The British government under Margaret Thatcher took sterling into the ERM in 1990. The then Chancellor of the Exchequer, John Major, was instrumental in the decision to peg the currency, and remained a strong advocate of the system until days before the pound's unceremonious exit.

Some economists argue that the pound was doomed from the start, entering the system, as it did, while the UK was in recession. Nevertheless, the final seeds of doom were sowed in August 1992. The newly reunified Germany was desparately defending the Deutschmark from a steady decline brought about by the uncertainty, and had raised interest rates to 9.5%. This was starting to threaten the fragile pound, which was moving ever closer to the edge of its band. John Major, who was now Prime Minister, was working hard to talk up the currency, and took every opportunity to promise that it would never be devalued.

Meanwhile, even as the Conservative government was gambling its very future on keeping the pound within the ERM limits, George Soros, the billionaire currency speculator and head of the Quantum hedge fund, was borrowing billions to bet that they would fail to keep that promise. Soros was confident that the Bundesbank was sufficiently keen for the pound and lira to devalue that they would have to give in to a sustained speculative assualt. Speaking a month after the event, Soros justified his massive gamble as follows:

"I felt safe betting with the Bundesbank. The Bundesbank clearly wanted the lira and pound devalued, but it was prepared to defend the franc. In the end, the score was Bundesbank, 3-nil; speculators, 2-1. I did even better than some others by sticking to the Bundesbank's side."

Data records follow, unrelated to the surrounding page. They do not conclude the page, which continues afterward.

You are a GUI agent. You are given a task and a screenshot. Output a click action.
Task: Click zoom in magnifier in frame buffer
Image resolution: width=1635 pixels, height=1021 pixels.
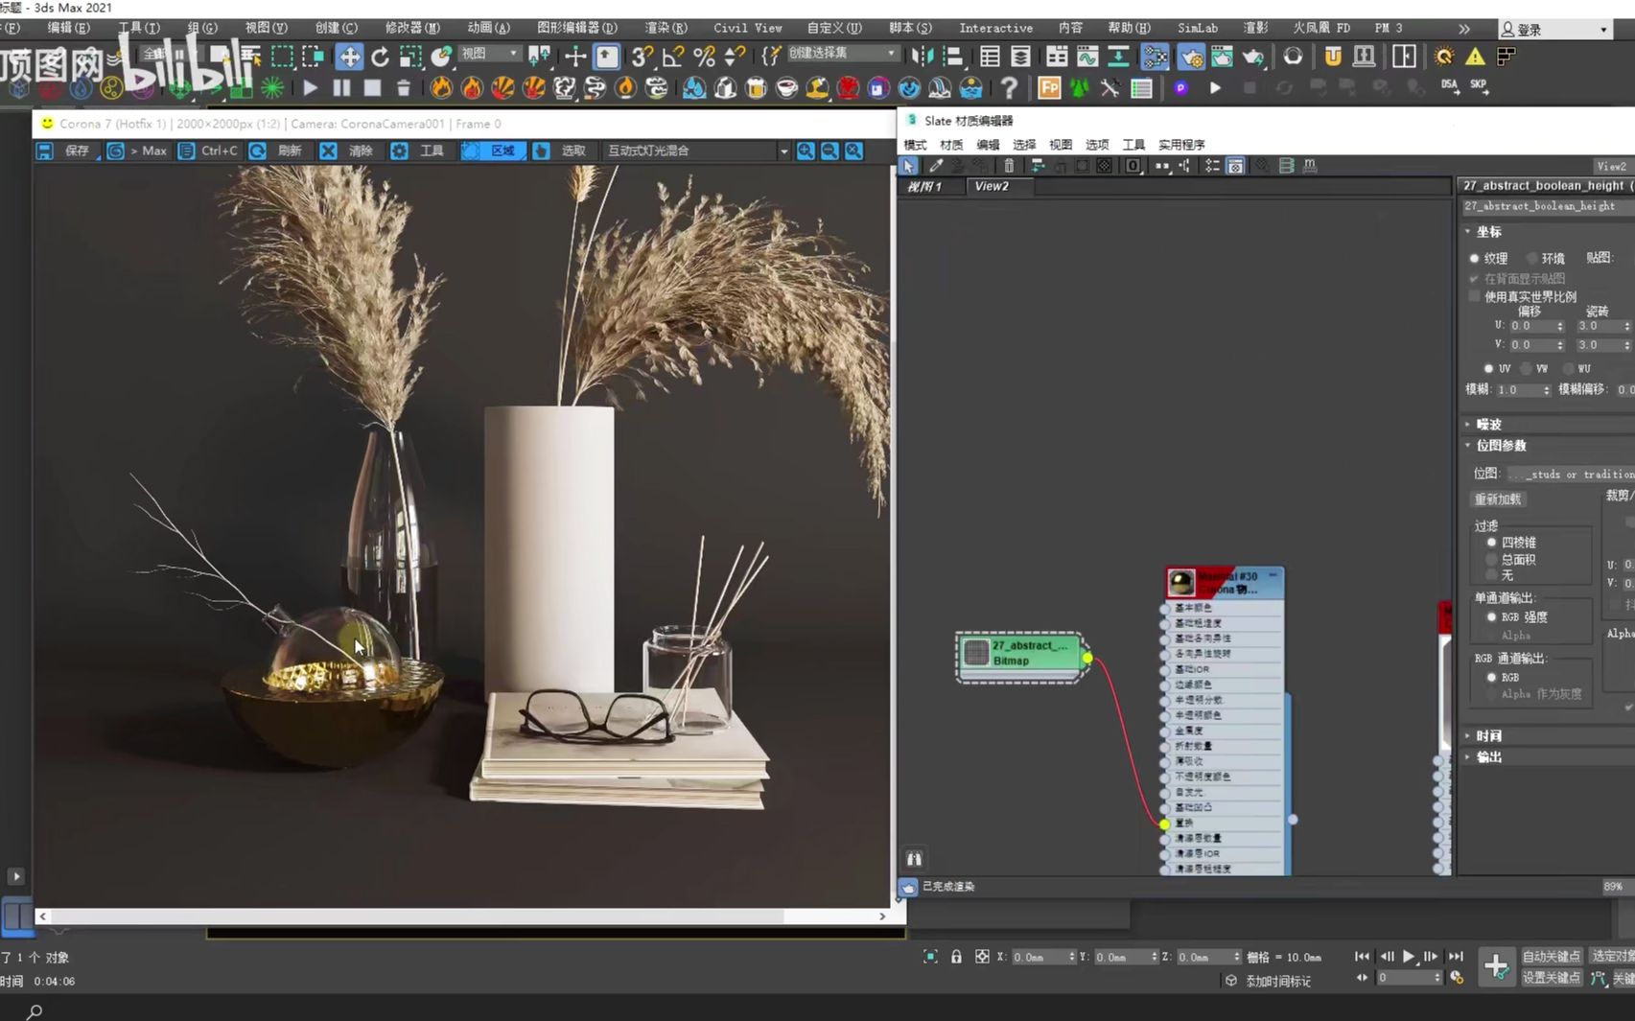point(806,151)
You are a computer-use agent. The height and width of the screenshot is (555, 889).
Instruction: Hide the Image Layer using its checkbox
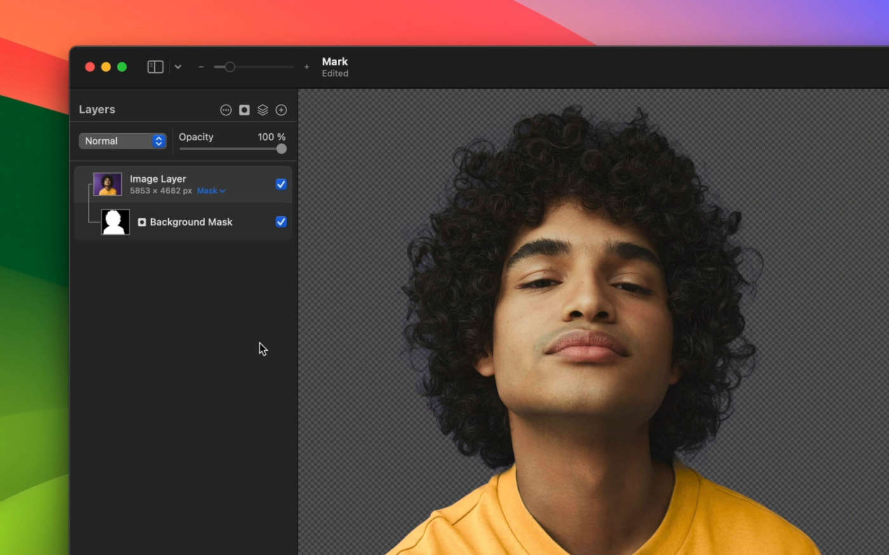click(281, 184)
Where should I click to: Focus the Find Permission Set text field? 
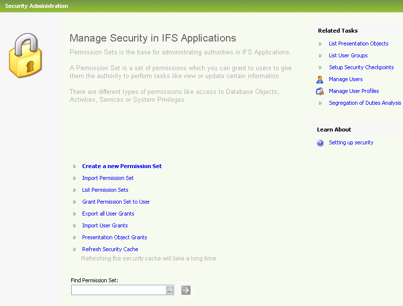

With this in mind, he started dealing the cards for a multi-billion dollar poker game with the British and Italian central banks. He began shorting the two currencies, eventually selling over $10 billion worth of sterling.

On Monday 14th September, 1992, the British government sent a delegation of economists to Frankfurt, in one final attempt to convince the German central bankers that the pound could stay at the DM2.95 level that John Major had promised. Two days later that promise was in tatters.

There has been much debate and recrimination over the exact events of Black Wednesday itself. The Prime Minister, John Major, and his chancellor Norman Lamont have attacked the other viciously in the years since, over the other's version of the events of that day. Lamont's version has him demanding, and failing to get, a meeting with the Prime Minister to discuss the impending crisis mid morning on the day. The two eventually met at 12.45pm. Mr. Major denies that Mr. Lamont tried to get a meeting before this time:

"It just beggars belief that if the chancellor of the exchequer on a day like Wednesday, 16 September wanted to see the prime minister that anybody kept him at a distance. It just is inconceivable"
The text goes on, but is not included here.